イジメ返し―連鎖する復讐―
「なに?」

ノエルはあたしの方を見ずに化粧ポーチを取り出して化粧直しを始める。

「今日の試合の反省と今後の対策、みんなで考えたいんだけど」

「……は?」

ノエルの声は不機嫌そうだった。

「負けちゃったけど、僅差だったし。反省点とか今後の課題を話し合っておけば次は勝てると思うんだ」

「ふーん。じゃ、一人でやったら?」

「一人でって……。バスケはチームでやるスポーツだしみんなで――」

あたしの言葉を遮るようにノエルはファンデ―ションの蓋を音を立ててしめた。

「――あのさ、そもそもアンタレギュラーじゃないじゃん」

めんどくさそうに溜息をつきこちらに目を向けるノエル。

「今日は人がいなくてたまたまフル出場だったけど、瑠偉(るい)が戻ってきたらアンタはレギュラーから外れるんだし、そんな頑張んなくていいって」

「でも――」

「つーか、あと3か月で引退だし。なあなあでやってればよくない?」

「あと3か月だからこそ全力でやりたいの」

「あっつー、マジ熱いわー、この女」

ノエルの言葉に、周りにいた同級生のチームメイトがノエルの言葉に同調するようにクスクスと笑う。
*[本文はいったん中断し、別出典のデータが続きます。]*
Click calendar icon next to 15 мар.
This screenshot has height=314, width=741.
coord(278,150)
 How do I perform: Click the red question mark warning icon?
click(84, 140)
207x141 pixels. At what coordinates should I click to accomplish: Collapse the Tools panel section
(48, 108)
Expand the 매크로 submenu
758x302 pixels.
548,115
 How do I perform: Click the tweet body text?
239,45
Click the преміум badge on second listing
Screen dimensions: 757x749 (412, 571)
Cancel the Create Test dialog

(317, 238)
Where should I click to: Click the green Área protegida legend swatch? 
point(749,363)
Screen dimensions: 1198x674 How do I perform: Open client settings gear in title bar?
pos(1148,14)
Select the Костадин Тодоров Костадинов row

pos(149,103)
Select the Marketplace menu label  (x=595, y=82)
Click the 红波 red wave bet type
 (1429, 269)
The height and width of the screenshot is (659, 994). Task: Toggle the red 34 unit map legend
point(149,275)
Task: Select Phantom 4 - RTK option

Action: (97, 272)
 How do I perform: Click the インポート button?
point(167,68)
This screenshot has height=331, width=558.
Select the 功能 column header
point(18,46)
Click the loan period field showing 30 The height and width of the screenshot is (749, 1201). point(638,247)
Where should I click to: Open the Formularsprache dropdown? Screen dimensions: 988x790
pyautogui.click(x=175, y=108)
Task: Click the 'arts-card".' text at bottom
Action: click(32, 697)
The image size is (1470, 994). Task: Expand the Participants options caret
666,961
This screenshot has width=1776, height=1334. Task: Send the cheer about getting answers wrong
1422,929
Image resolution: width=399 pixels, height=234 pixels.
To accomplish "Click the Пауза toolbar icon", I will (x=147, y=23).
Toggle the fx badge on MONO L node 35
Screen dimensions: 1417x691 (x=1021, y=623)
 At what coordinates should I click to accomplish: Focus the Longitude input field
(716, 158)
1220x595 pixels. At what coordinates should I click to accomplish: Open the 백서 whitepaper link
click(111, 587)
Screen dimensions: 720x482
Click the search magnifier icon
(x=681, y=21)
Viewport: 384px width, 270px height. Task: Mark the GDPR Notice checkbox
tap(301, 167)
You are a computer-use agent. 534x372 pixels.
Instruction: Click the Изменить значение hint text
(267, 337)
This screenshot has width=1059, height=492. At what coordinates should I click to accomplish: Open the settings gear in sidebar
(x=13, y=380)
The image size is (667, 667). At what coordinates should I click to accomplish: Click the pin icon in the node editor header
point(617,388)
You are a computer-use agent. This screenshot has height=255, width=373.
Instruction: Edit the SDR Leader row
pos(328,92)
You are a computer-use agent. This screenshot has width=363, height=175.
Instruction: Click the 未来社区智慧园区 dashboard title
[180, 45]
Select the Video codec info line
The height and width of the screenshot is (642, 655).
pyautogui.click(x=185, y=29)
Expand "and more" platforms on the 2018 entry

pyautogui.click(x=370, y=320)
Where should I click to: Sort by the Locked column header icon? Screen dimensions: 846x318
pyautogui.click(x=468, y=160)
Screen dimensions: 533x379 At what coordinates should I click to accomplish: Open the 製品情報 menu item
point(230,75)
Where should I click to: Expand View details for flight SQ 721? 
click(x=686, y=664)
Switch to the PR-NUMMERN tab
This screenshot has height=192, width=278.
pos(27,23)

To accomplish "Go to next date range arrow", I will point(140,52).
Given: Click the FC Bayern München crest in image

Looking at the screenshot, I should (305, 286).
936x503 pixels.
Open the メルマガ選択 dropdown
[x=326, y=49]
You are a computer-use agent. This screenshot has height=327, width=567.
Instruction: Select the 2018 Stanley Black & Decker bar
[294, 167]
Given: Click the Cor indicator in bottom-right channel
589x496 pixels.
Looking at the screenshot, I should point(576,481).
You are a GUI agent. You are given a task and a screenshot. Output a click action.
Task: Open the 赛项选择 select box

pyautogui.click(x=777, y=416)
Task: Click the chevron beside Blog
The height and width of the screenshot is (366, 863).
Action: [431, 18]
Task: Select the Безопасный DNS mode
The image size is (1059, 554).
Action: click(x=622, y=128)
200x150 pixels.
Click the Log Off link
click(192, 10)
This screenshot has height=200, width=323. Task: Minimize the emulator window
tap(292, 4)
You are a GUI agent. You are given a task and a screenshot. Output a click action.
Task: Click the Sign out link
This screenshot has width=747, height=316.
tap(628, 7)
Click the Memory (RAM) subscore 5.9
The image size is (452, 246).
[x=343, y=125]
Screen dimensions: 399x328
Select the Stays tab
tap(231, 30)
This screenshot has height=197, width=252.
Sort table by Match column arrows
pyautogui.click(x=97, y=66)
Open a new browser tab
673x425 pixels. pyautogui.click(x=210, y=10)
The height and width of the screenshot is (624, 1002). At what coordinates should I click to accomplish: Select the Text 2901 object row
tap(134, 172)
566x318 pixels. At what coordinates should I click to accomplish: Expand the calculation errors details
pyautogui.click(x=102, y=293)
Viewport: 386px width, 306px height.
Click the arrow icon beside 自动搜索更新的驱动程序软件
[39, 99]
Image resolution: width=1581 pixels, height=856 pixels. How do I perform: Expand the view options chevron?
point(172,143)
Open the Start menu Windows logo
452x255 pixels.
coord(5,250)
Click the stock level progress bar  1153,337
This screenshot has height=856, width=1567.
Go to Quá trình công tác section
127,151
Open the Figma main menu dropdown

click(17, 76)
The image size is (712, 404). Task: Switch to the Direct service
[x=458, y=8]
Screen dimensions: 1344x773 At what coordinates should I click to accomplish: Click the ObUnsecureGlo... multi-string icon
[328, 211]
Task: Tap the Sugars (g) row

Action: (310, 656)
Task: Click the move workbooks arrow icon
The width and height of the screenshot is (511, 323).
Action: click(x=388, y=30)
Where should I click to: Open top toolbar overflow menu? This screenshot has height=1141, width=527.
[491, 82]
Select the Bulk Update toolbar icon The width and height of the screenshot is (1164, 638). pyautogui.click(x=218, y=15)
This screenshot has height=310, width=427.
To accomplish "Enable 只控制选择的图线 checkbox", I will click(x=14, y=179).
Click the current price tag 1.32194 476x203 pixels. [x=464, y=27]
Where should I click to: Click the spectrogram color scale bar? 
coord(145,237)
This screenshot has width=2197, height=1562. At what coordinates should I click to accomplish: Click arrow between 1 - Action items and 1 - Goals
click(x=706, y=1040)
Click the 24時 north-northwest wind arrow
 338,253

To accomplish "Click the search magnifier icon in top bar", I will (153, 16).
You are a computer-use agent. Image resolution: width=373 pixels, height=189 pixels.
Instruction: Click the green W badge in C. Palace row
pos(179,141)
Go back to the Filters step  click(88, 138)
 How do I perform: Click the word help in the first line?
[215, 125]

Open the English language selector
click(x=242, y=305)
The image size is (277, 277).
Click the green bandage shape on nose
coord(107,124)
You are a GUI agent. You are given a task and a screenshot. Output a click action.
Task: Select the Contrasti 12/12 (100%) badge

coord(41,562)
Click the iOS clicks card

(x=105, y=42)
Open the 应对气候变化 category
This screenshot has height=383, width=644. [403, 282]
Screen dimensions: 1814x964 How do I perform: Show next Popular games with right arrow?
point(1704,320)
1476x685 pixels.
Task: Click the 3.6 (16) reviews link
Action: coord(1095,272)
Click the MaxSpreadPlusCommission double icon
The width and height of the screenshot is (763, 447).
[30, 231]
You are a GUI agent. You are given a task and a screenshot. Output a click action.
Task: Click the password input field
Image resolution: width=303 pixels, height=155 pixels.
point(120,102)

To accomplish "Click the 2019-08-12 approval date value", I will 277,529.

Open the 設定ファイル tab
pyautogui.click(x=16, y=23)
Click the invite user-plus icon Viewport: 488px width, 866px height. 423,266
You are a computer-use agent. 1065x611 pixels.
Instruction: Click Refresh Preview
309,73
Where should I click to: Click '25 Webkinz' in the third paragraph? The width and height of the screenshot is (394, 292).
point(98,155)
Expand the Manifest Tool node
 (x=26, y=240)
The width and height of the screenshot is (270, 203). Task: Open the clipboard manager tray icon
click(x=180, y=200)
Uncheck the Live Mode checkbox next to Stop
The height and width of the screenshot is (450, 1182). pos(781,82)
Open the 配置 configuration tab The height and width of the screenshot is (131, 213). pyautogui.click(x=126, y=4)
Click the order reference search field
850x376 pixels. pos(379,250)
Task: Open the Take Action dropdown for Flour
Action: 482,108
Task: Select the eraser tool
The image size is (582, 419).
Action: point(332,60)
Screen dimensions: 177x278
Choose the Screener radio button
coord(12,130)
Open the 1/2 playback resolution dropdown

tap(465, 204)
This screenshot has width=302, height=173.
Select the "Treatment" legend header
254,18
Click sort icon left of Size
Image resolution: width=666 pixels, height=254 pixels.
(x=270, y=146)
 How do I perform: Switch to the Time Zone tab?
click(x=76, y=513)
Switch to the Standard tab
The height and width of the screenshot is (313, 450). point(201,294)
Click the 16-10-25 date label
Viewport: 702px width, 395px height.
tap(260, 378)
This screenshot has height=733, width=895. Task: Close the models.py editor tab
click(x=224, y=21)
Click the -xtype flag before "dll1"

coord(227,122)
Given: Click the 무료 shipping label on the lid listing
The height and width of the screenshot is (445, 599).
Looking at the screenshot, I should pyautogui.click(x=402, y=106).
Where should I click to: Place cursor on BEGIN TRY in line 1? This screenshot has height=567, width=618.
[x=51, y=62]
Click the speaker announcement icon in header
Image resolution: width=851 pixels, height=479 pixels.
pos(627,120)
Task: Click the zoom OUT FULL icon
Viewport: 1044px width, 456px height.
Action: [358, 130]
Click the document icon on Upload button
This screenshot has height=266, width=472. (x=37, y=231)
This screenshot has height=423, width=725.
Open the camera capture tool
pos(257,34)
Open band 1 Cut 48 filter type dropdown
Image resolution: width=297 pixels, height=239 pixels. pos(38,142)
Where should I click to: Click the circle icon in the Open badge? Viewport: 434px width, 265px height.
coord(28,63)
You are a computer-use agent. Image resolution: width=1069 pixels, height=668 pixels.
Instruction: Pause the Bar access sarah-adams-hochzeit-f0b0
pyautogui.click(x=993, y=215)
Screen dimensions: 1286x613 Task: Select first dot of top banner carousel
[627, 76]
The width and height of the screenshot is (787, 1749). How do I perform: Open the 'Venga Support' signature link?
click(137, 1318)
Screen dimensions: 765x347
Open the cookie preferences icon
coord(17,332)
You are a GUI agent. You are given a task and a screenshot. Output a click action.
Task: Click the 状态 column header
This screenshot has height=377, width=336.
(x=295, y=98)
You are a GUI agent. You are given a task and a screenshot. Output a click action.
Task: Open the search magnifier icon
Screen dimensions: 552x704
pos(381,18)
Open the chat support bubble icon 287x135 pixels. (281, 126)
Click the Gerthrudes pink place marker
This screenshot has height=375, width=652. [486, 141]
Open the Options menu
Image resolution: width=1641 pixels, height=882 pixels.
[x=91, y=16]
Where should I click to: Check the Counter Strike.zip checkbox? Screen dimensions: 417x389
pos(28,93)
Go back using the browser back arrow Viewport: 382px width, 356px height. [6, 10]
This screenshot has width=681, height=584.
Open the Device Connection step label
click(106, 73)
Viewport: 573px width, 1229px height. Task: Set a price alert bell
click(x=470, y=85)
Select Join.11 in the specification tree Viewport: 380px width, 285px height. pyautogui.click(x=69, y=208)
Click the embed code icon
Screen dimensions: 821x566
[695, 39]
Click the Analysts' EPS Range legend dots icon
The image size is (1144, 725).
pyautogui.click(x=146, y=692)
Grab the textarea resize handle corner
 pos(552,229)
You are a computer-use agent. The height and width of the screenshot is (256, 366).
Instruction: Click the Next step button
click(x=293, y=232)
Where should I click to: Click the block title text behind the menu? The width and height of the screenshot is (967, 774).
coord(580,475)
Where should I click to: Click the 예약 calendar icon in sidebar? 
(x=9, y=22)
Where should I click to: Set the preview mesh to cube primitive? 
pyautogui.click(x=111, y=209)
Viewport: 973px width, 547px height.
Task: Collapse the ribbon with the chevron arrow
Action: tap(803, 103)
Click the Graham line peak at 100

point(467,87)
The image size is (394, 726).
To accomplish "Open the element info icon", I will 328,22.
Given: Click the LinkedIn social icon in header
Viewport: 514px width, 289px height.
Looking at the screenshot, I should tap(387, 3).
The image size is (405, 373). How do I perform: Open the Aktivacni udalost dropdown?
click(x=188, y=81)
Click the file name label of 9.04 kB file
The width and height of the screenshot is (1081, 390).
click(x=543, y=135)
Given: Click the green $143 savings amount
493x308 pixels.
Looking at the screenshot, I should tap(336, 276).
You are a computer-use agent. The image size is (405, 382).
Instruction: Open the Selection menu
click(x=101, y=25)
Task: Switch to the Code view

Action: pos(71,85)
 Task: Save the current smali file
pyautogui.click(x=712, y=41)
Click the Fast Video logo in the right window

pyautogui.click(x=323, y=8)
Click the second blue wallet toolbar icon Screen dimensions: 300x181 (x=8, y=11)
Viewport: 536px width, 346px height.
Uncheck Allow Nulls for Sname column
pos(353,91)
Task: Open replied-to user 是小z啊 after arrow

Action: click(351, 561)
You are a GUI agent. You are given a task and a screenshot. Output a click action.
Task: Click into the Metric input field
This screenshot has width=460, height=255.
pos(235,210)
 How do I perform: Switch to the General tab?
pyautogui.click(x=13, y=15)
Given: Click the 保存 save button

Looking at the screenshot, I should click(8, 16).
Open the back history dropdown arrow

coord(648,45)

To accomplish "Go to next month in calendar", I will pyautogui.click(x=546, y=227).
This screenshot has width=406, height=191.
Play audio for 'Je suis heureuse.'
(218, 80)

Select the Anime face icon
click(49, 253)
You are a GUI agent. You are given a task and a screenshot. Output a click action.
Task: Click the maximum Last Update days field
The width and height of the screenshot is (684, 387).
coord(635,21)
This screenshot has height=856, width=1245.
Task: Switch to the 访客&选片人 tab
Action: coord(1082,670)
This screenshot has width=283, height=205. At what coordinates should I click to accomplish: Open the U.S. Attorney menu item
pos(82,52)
「とりあえず、今日は解散!!はい、これは部長命令でーす!!」

結局、ノエルは他のチームメイトに声をかけてさっさと荷物をまとめて帰っていった。

ノエルのやる気のなさは今に始まったことじゃない。あたしとノエルの間に温度差があるのは知っていたけどやっぱりちょっと寂しい。

一人残されたあたしは小さく息を吐き、職員室にいる顧問の元へ向かった。